## What is required
In this data, count the lines in which "Given" appears and give only that number.

## Data under study
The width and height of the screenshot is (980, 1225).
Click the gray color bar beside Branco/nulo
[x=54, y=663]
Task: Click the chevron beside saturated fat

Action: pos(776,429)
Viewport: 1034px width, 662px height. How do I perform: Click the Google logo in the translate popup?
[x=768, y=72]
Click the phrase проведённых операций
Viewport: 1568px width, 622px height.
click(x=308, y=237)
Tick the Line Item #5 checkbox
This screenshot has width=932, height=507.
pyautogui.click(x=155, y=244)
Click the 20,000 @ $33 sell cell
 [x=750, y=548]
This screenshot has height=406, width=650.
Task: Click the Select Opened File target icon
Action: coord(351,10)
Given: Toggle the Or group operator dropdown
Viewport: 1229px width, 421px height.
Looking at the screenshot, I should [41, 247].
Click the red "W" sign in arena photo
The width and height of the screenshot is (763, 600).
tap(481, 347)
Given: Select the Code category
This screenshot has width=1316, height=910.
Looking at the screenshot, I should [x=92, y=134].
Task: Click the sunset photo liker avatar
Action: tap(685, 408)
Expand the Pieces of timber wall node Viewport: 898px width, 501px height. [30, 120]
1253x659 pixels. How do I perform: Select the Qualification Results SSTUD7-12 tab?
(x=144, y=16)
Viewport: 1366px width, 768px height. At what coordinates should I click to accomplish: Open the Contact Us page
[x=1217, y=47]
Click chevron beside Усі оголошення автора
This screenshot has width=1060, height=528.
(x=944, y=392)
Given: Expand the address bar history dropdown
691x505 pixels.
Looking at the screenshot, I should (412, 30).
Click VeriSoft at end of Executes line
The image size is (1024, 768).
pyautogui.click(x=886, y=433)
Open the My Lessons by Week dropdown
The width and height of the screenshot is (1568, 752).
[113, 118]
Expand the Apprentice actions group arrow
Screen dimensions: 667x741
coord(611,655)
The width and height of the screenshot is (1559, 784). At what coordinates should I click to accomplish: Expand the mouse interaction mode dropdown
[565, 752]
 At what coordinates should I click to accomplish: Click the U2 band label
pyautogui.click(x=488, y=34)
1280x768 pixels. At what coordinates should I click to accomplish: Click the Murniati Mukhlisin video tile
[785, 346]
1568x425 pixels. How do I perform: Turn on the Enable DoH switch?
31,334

## Exercise response
3